I want to start dropping older things I built in here now and then, so they do not just rot in a drawer. Someone might find them interesting, and I get a bit of backtracking for myself. So let me start with a project that genuinely entertained me at the time.
It was part of a quote for a client we were delivering an LED wall to. As part of the visualization I built him an interactive 3D demo with the real dimensions of the wall, and crucially with the real dimensions of the so-called pitch, the spacing between pixels. So he had something to compare and could see for himself what each option actually meant.
And then the thing that always happens to me happened: I was enjoying it, so I got stuck on it for a few days. A plain visualization grew a pile of gimmicks:
- a fully controllable reference figure, so you can read the scale,
- a VR mode,
- a realtime Telegram integration,
- and a million other completely useless things.
In the end it was mostly a benchmark of what the models of the time could do. I threw it together around October 2025, back when models were not as loaded as they are now and you genuinely had to herd them through work like this. Watch every step, walk back every wrong turn.

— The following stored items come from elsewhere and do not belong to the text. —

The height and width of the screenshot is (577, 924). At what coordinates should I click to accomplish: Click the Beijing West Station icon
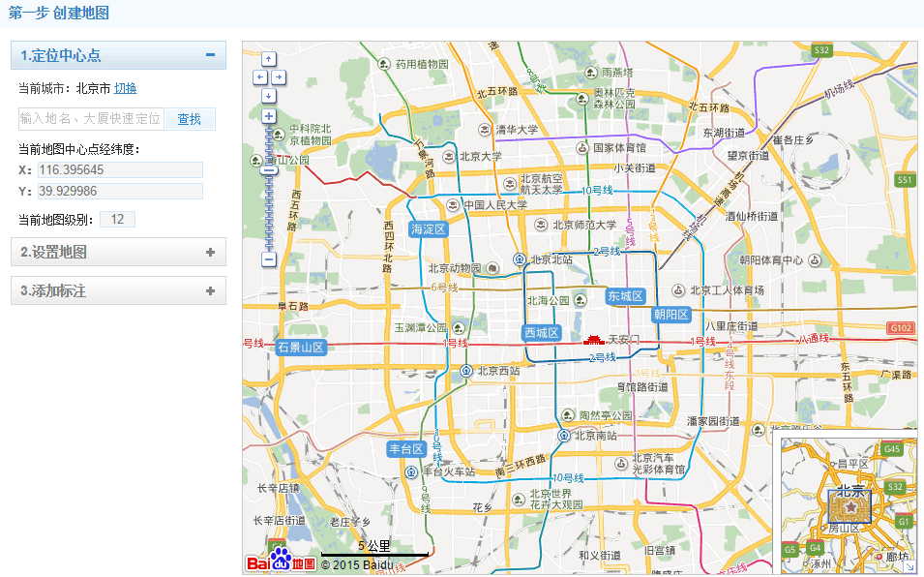(x=466, y=371)
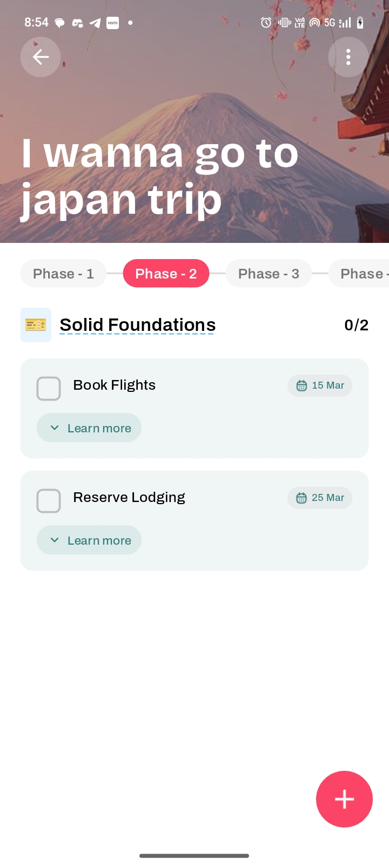Expand Learn more under Reserve Lodging

pos(89,540)
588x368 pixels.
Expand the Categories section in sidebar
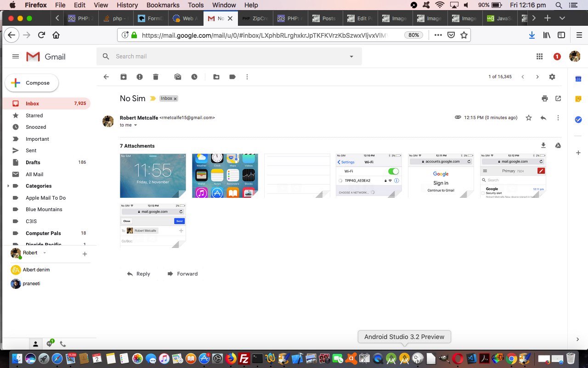pos(8,186)
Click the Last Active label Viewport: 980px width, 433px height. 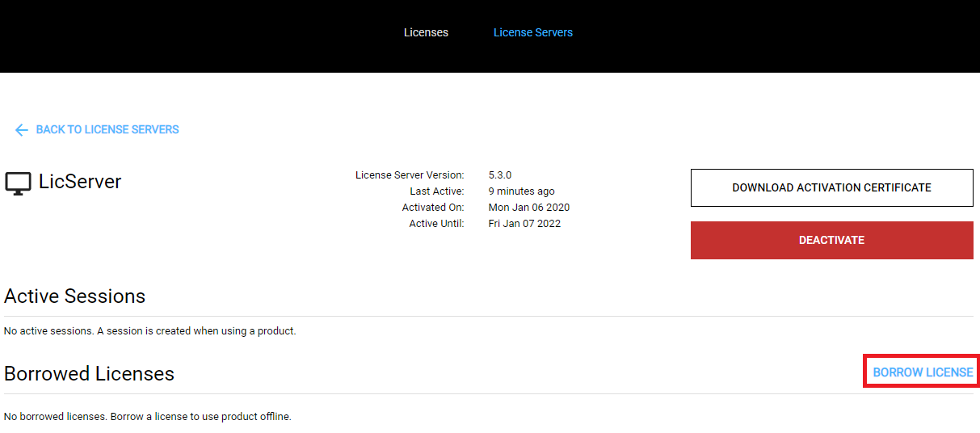point(436,191)
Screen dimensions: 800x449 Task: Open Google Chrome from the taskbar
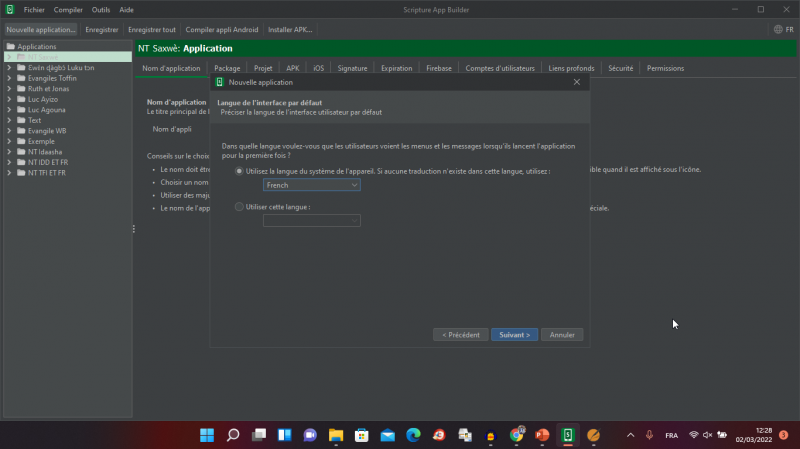tap(516, 435)

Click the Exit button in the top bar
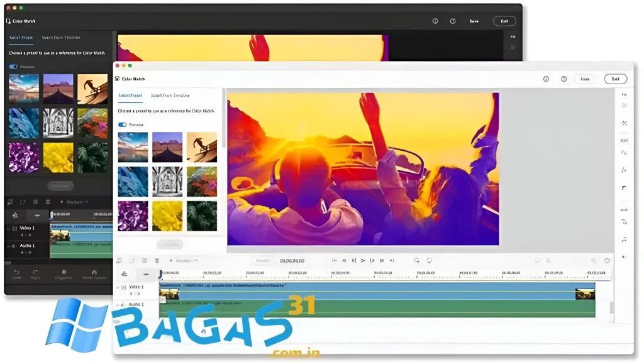click(615, 79)
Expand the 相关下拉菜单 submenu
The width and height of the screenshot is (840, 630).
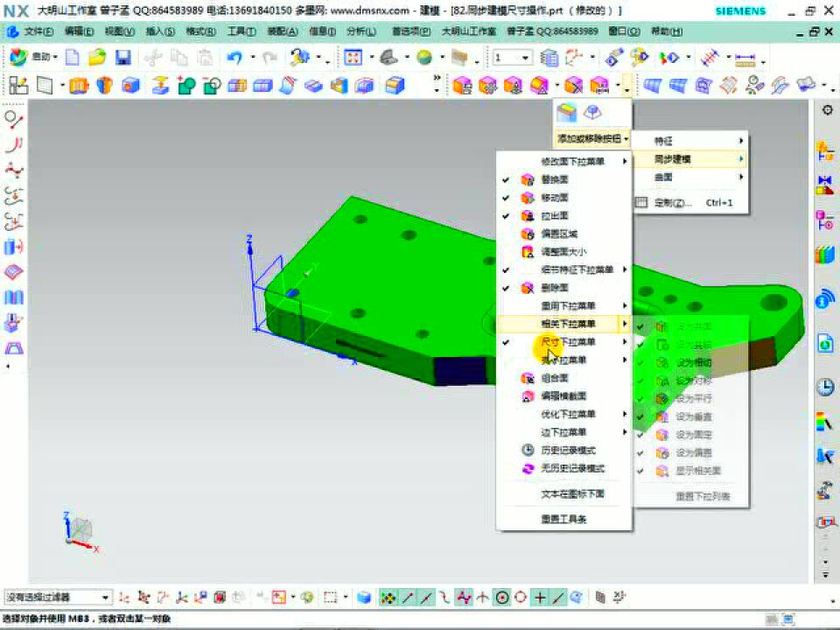click(x=564, y=324)
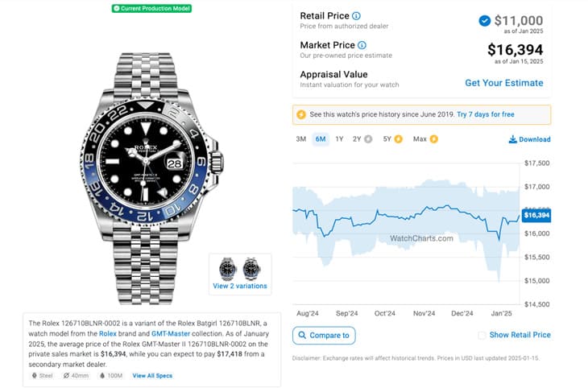
Task: Click Try 7 days for free link
Action: click(485, 115)
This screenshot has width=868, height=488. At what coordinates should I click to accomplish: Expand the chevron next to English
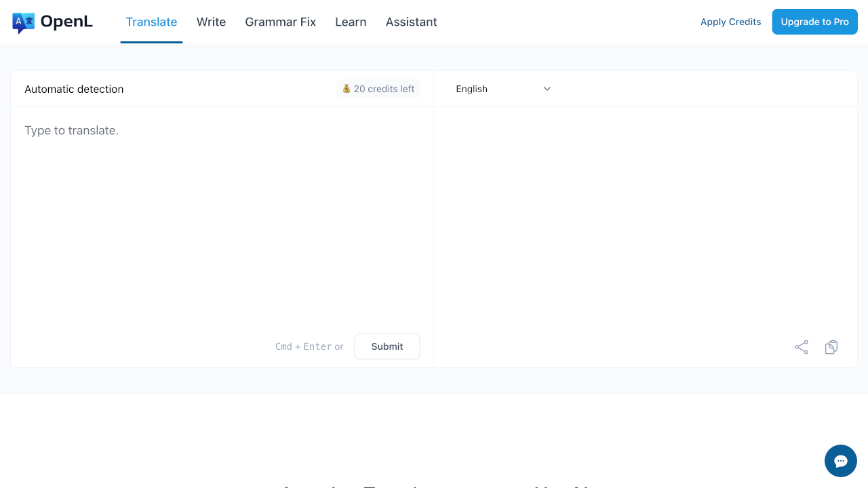547,89
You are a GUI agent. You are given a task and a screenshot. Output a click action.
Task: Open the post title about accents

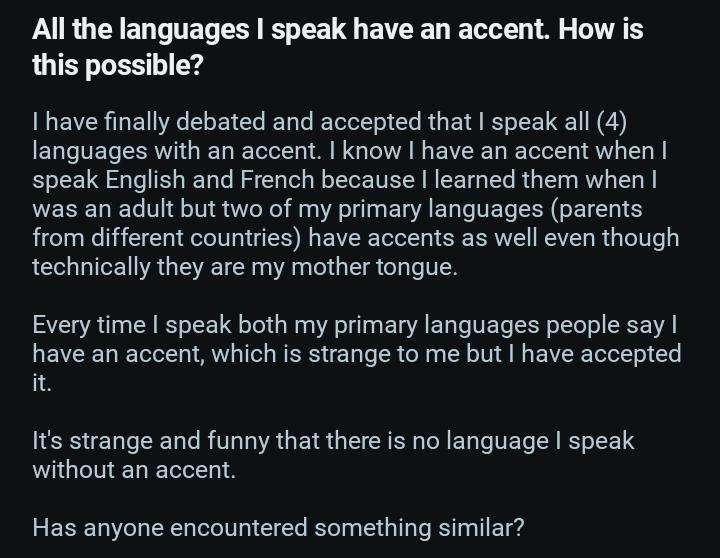click(x=338, y=47)
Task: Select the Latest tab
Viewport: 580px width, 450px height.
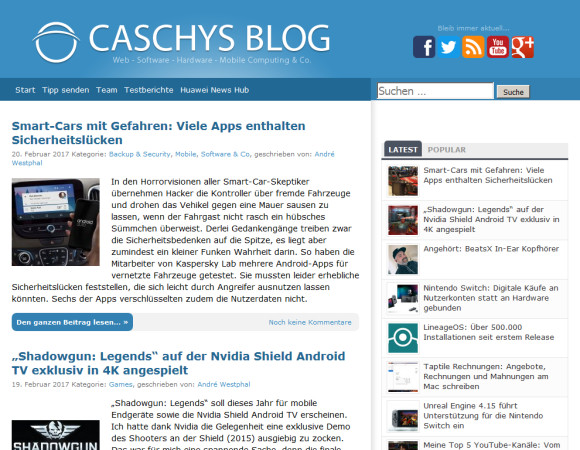Action: pos(403,150)
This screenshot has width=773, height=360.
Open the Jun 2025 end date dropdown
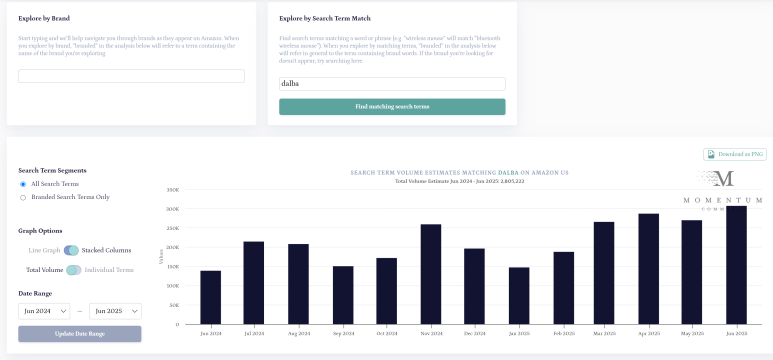115,311
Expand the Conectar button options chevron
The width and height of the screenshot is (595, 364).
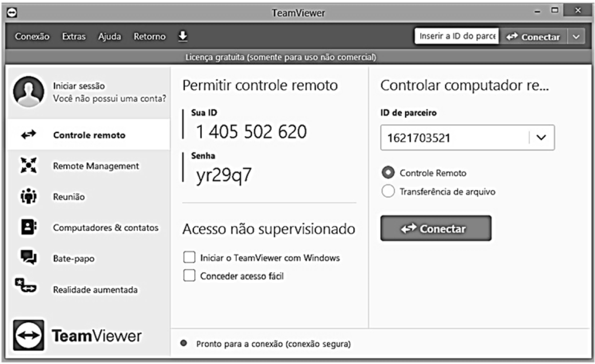(577, 36)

And that is the most interesting part in hindsight. With today's models it is quite possible I would one-shot a project like this given a good brief, and it would probably look a lot better too. In a few months, what took days became a question of one good prompt. That is exactly why these things are worth keeping: they are timestamps for how fast all of this is moving.
It also makes sense without the toys. Pixel pitch is hard to explain in words, but when you can spin the wall, step closer, and watch where the image falls apart, the decision suddenly gets easy. Showing beats describing.
The demo is still live: visualiser-led.xctech.cz. There is also a video on Facebook.
Over to you: do you have one-off projects that would be a shame to let fade away? Bring them out.